McCarren Felicia

fmccarrenProfessor

 

 

 

Coordonnées professionnelles

University Tulane
Department of French and Italian
School of Liberal Arts
6823 St Charles Ave
New Orleans, LA 70118
Etats-Unis

mccarren (a) tulane.edu

 

Présentation

Chaire Fullbright-Tocqueville

Felicia McCarren is a performance historian and cultural theorist, and the author of Dance Pathologies: Performance, Poetics, Medicine (1998) and Dancing Machines: Choreographies of the Age of Mechanical Reproduction (2003) both from Stanford University Press, and articles on performance, cinema, and new media. Her new book, French Moves; The Cultural Politics of le hip hop (Oxford, 2013) explores the urban dance of minorities in France.

She holds the BA in Literature magna cum laude from Harvard and the MA and PhD in Comparative Literature from Stanford University. She has taught at Stanford, UCLA, NYU-Tisch School for the Arts, and the University of New Mexico. In Europe, she has taught at the Danshogskolen in Stockholm, the Danish State School for the Performing Arts, and PARTS in Brussels, in Spain for the Tulane Summer Program in Cadiz, and in Paris as the President of EDUCO (Emory, Duke Cornell and Tulane in Paris) 2012-13. She has participated in the seminar on the cultural history of dance at l’EHESS. Recent awards include an NEH summer stipend 2011 and a Greenbaum Research Fellowship from Newcomb College Institute.

§ GIVEN MATERIAL:
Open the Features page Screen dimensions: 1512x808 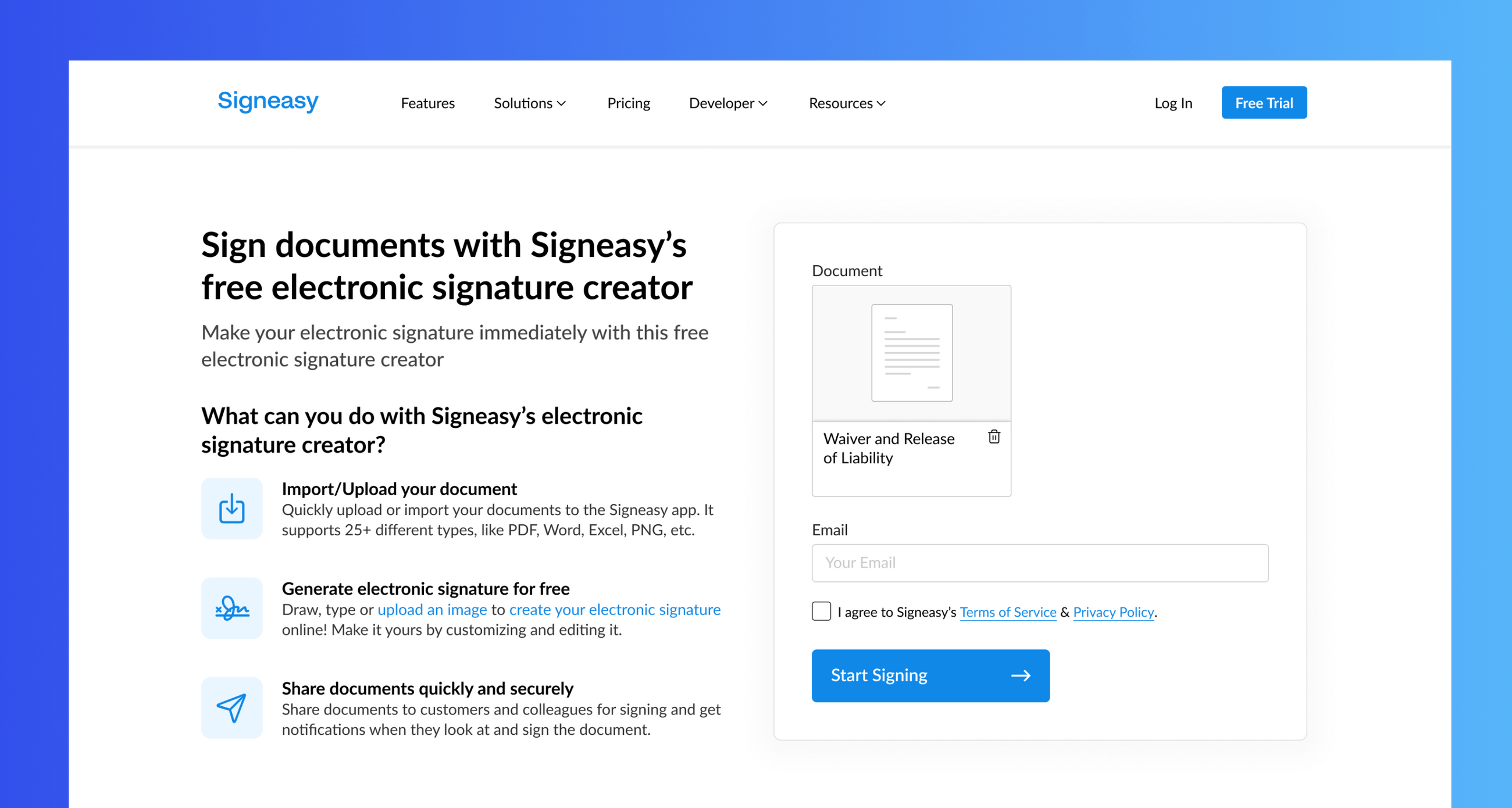pos(427,103)
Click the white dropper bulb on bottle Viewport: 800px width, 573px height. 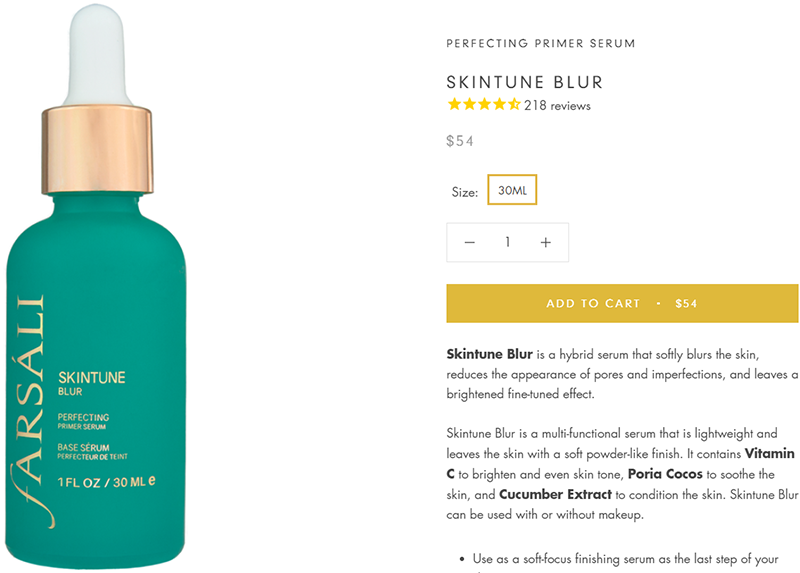[x=97, y=54]
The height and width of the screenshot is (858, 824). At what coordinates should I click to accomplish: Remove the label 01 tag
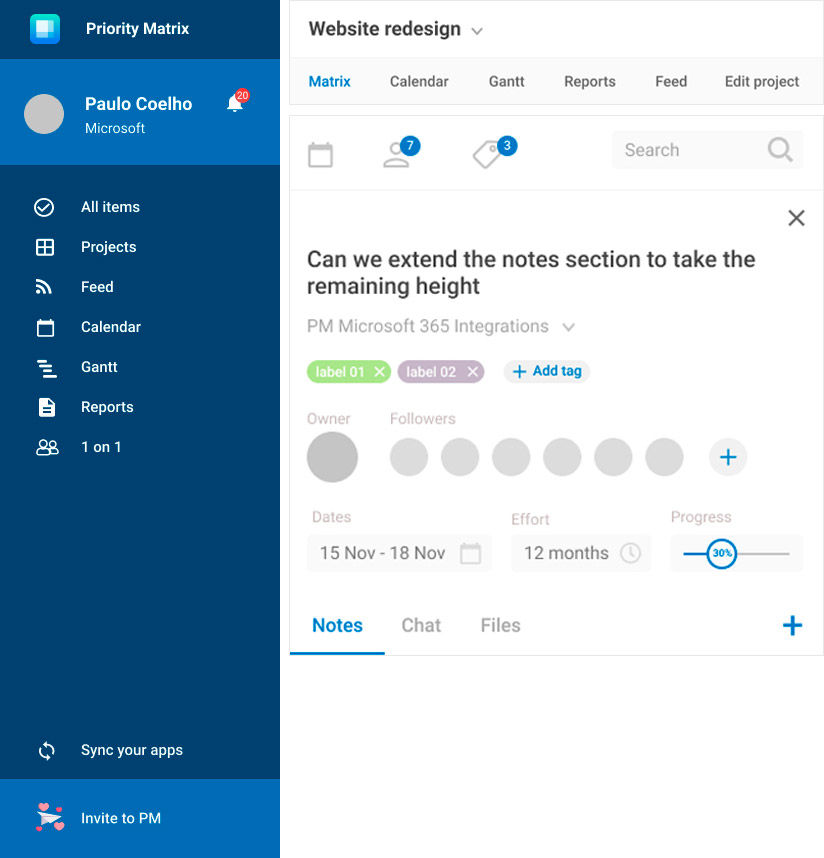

§ WORK REQUEST A:
Answer these questions using the profile of Felicia McCarren:
(i) Which department at Tulane is listed in her contact details?
(ii) According to the profile, what does her book French Moves explore?
(iii) Where did she earn her BA in Literature?
§ WORK REQUEST B:
Copy out the part of the profile of Felicia McCarren that runs from "mccarren (a) tulane.edu" up to and including "minorities in France.".
§ WORK REQUEST C:
Go on with the profile of Felicia McCarren from the point where it stops.
The data plays no part in this work.

§ EXERCISE OUTPUT A:
(i) The Department of French and Italian
(ii) The urban dance of minorities in France
(iii) Harvard

§ EXERCISE OUTPUT B:
mccarren (a) tulane.edu

 

Présentation

Chaire Fullbright-Tocqueville

Felicia McCarren is a performance historian and cultural theorist, and the author of Dance Pathologies: Performance, Poetics, Medicine (1998) and Dancing Machines: Choreographies of the Age of Mechanical Reproduction (2003) both from Stanford University Press, and articles on performance, cinema, and new media. Her new book, French Moves; The Cultural Politics of le hip hop (Oxford, 2013) explores the urban dance of minorities in France.

§ EXERCISE OUTPUT C:
In her work, McCarren has focused on how performances—and especially female performers–with their tremendous cultural power in certain historical contexts, created the conditions of possibility for new ways of understanding bodies and the modern medical, visual and industrial technologies that have shaped them.

Dancers did more than mime or sell an idealized romantic image in the ballet, or institutional productivity associated with scientific management in modern dance– instead, commenting critically on these mainstream readings of female bodies in performance. Contemporary urban dancers on the French stage have also been inventing a new discourse exploring bodily identity—gender and race—in a Republic that has been slow to recognize the politics of difference.

In her work-in-progress, McCarren is considering the importance of gender in the capitalization of traditional culture in Morocco, and the historical interplay between science and performance in the gendering of dance from the romantic ballet to the contemporary stage.